Nach dem schwächsten Saisonstart seit 43 Jahren hat Rekordmeister Bayern München neues Selbstvertrauen getankt. Der Champions-League-Teilnehmer setzte sich in einem Testspiel beim Zweitliga-Spitzenreiter Union Berlin mit 3:1 (2:0) durch und fuhr drei Tage vor der richtungweisenden Begegnung gegen Meister VfL Wolfsburg das erhoffte Erfolgserlebnis ein.

Stürmer Ivica Olic (22.), Innenverteidiger Breno (30.) und der
eingewechselte Edson Braafheid (47.) erzielten die Treffer für die Bayern in der "Alten Försterei". Spielerisch blieb das Starensemble jedoch erneut vieles schuldig und offenbarte wie beim 1:3-Gegentreffer durch Kenan Sahin (69.) Schwächen in der Defensive.

Ribery und Toni nicht dabei

Beim Bundesligisten blieb Superstar Franck Ribery, der sich mit Einzeltraining auf einen Kurzeinsatz gegen Wolfsburg vorbereitete, ebenso zu Hause wie Luca Toni (Aufbautraining) und die verletzten Martin Demichelis (Bänderriss) und Mark van Bommel (Zehenbruch).

Union lief mit dem Spruch `frei!" auf der Trikot-Brust auf, da sich der Klub am Montag von seinem dubiosen Sponsor ISP wegen der Stasivergangenheit von dessen ehemaligen Aufsichtsratschefs Jürgen Czilinsky getrennt hatte.

Hausherren mit guten Torchancen

Der Zweitliga-Aufsteiger schien davon unbeeindruckt und spielte gegen den Favoriten frech auf.
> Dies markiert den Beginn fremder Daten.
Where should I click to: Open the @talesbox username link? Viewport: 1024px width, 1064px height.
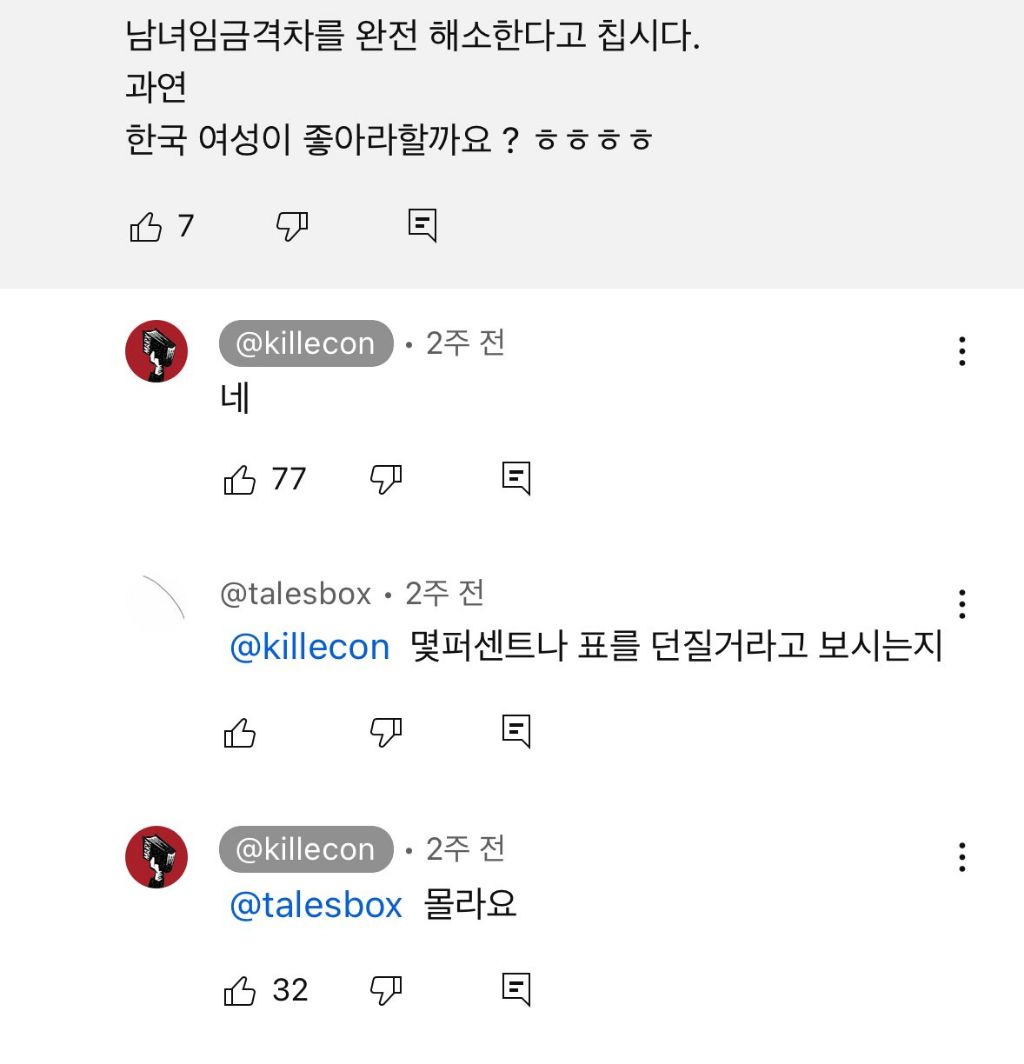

Beim Schuss von Björn Brunnemann verhinderte zunächst Bayern-Torhüter Jörg Butt eine frühe Union-Führung (7.), sieben Minuten später scheiterte der agile Sahin nur knapp.

Mit zunehmender Spieldauer übernahm München jedoch die Kontrolle im Spiel, ohne dabei zu glänzen.